Lymphocyte apoptosis and cell replacement in human liver allografts.

Abstract

Apoptosis of graft-infiltrating T cells has been described after rodent liver transplantation. The aim of this study was to assess lymphocyte apoptosis in human allografts. Additionally, kinetics of leukocyte turnover were studied to determine whether apoptotic cells were likely to be of donor or recipient origin. Liver biopsy specimens (n=36) taken between days 3 and 1855 were stained with terminal deoxynucleotidyl transferase dUTP nick end-labeling and anti-CD3 to detect apoptotic lymphocytes. Renal allograft and hepatitis C biopsy specimens served as controls.

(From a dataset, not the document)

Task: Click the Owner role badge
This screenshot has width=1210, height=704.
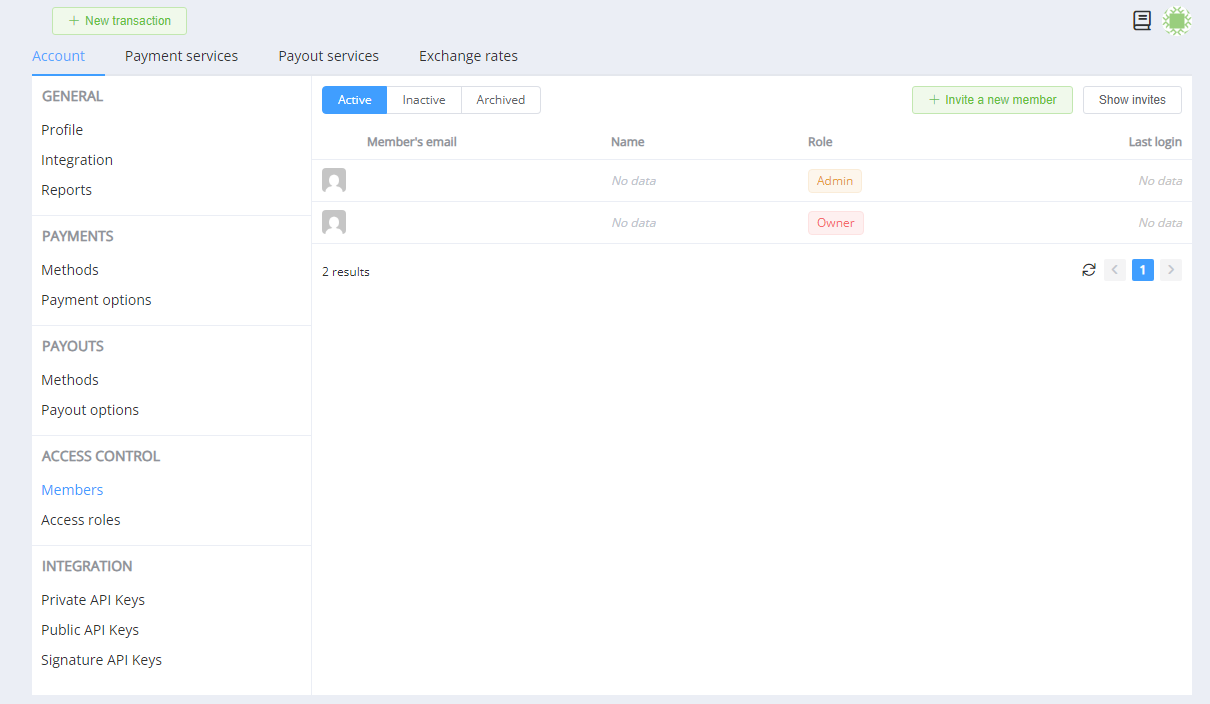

Donor cell turnover was studied in sex-mismatched grafts using Y-chromosome in situ hybridization to detect recipient cells and double immunostaining for leukocyte phenotyping. T-cell apoptosis was prominent in hepatic sinusoids (72% of biopsy specimens) as early as day 3. It ranged from 0% to 18.2% of CD3+ cells (mean 5.28+/-0.82%) and persisted for >14 days, including time points >1 year. There was no difference between biopsy specimens with or without rejection (6.34+/-1.14% and 4.61+/-1.13%, P=NS). Apoptotic cells in portal tracts were less frequent (33% of biopsy specimens) and less abundant (1.13+/-0.36%, P<0.0001). No lymphocyte apoptosis was seen in renal allograft biopsy specimens or hepatitis C biopsy specimens, indicating that it is a distinctive feature of the liver allograft. Persisting lymphocyte apoptosis even after donor lymphocytes had been replaced suggests that recipient lymphocyte deletion must occur. Donor Kupffer cells persisted for many months. Our results suggest that the sinusoidal microenvironment promotes recipient lymphocyte apoptosis, which may account for the improved outcome of liver grafts compared with other organ allografts.